«SENGHOR M’AVAIT PROPOSE LE POSTE DE VICE-PRESIDENT DU SENEGAL»
Abdoulaye Wade s’est déplacé jusque dans la résidence «Les Dents de la Mer» (ancienne résidence du Président poète transformée en musée) pour témoigner de la gentillesse et de l’amabilité de Mme Colette Senghor avec qui il a gardé d’excellentes relations.

Le patriarche libéral a présenté, hier dans l’après-midi, ses condoléances à la famille de feu Léopold Sédar Senghor suite au décès de Mme Colette Senghor survenu le 18 novembre dernier. Une occasion pour l’ancien chef de l’Etat sénégalais de revenir sur ses relations avec le premier Président sénégalais et des histoires jusque-là méconnues du grand public.
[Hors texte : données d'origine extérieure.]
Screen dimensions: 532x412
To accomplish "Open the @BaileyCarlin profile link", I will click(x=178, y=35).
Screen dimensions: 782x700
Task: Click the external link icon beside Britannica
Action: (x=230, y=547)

Abdoulaye Wade s’est déplacé jusque dans la résidence «Les Dents de la Mer» (ancienne résidence du Président poète transformée en musée) pour témoigner de la gentillesse et de l’amabilité de Mme Colette Senghor avec qui il a gardé d’excellentes relations. Le Secrétaire général du Pds a ainsi présenté ses condoléances à la famille de Senghor et prié pour le repos de l’âme de l’ancienne première dame du Sénégal. Dans son discours, le pape du Sopi est revenu sur les relations très étroites qu’il entretenait avec le Président poète.
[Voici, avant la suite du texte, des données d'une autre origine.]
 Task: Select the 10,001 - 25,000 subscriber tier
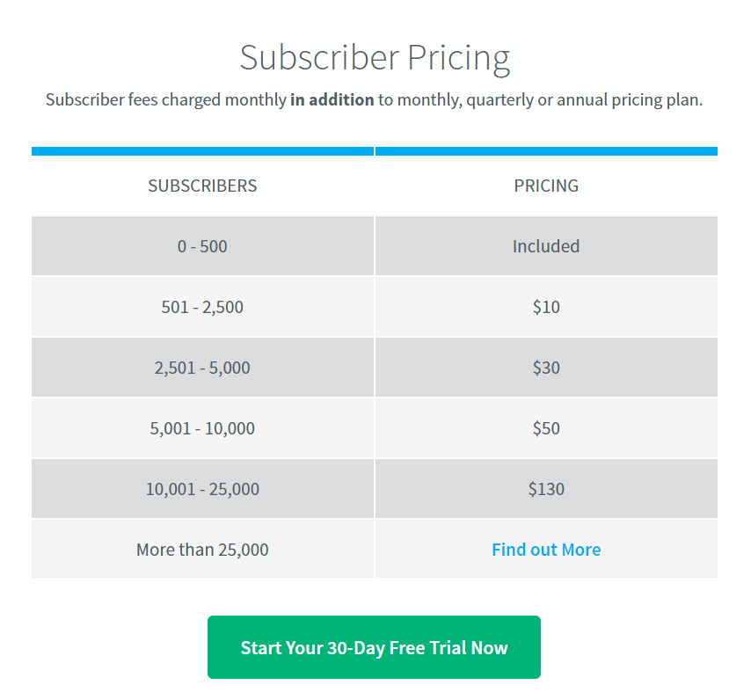[202, 489]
Loin de l’image d’un éternel opposant à Senghor, Me Wade indique qu’ils étaient par contre de bons amis. Il se réfère d’ailleurs au livre du commissaire Zucarelli sur l’Ups qui, selon lui, résume parfaitement cette relation. «Wade et Senghor dialoguent au-dessus du peuple. Ils sont seuls à se comprendre», cite-t-il François Zucarelli. Selon le chantre du Sopi, la volumineuse correspondance entre lui et Senghor qui commence en 1951, à l’époque où il était étudiant, pourrait être mise à la disposition des chercheurs. Non sans révéler : « Lors d’une soirée de Gala organisée par Rotary Club où j’étais le seul Africain avec Senghor, celui-ci fait une révélation : «Je voudrais que ce soit Wade qui me succède, mais il est allé créer son parti et a déjoué tous mes plans’’», se remémore Abdoulaye Wade qui confie dans la foulée que Senghor lui avait proposé le poste de vice-président et que l’intermédiaire désigné pour lui en parler était Mansour Kama, président de la Cnes. Toujours selon Wade, les premières négociations avaient commencé à Dakar dans une maison à la Sicap en face de Soumbédioune.
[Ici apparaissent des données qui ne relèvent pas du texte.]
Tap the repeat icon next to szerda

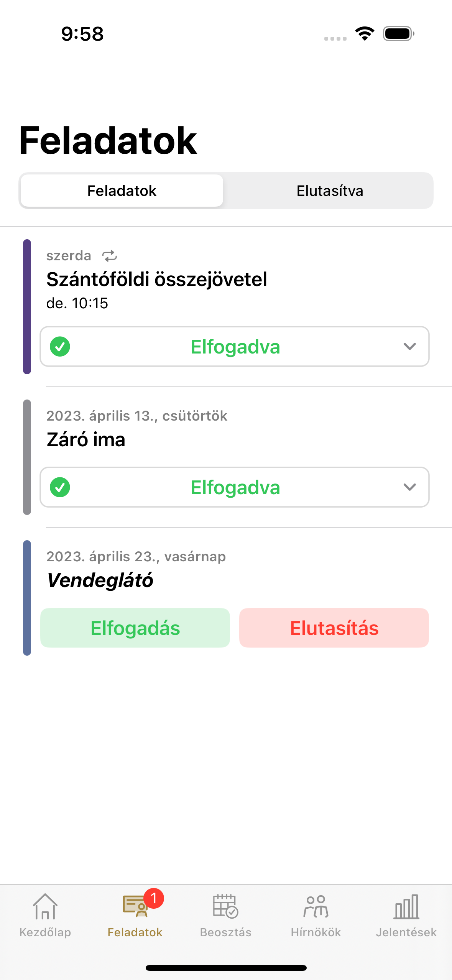point(110,256)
Explications : « J’y allais à chaque fois avec mon collaborateur Ousmane Ngom à qui je demandais de m’attendre dans sa voiture dehors devant la porte. A mon premier rendez-vous, Collin me demanda de revenir la prochaine fois avec des propositions sur la manière dont je voyais l’organisation de la Présidence de la République à mon installation. Je rendis compte fidèlement à Ousmane Ngom. Les rencontres suivantes ont eu lieu à l’hôtel Balzac, rue Balzac champs Elysées, Paris. J’étais accompagné à chaque fois de mon collaborateur Alioune Badara Niang. Il fut convenu que je serai installé vice-président au mois de mars après le congrès de l’UPS, étant rappelé que nous étions en juillet 1978. Le projet n’eut pas de suite et l’histoire nous fournira les explications.»
En tout cas, indique Me Abdoulaye Wade, Collin pensait qu’il ne faisait pas preuve de beaucoup d’enthousiasme pour quelqu’un qui voulait être président de la République. «Le projet traina et se perdit dans les sables de la politique avant le mois de mars», révèle-t-il. Par ailleurs, le patriarche libéral indique également que les conditions du départ de Senghor sont moins simples qu’on ne le pense. Avant de promettre de revenir amplement sur cette question dans ses mémoires. Tout compte fait, Abdoulaye Wade estime que Collette Senghor l’appréciait beaucoup et l’avait dans son estime. «Ce n’est pas révéler un secret que de dire que lorsque Senghor a annoncé son départ et que les paris sur son remplacement furent ouverts au cours d’un diner de famille au palais, Madame Senghor et son fils Philippe penchèrent plutôt pour moi. Mais par la suite, le patriarche décida autrement», a expliqué le Secrétaire général du Pds. Il soutient aussi que les jeunes générations doivent savoir que c’est Collette Senghor qui a eu l’idée de la création de la Maison d’Education (école d’excellence) Mariama Ba de Gorée dont elle couvait les élèves d’une affection maternelle.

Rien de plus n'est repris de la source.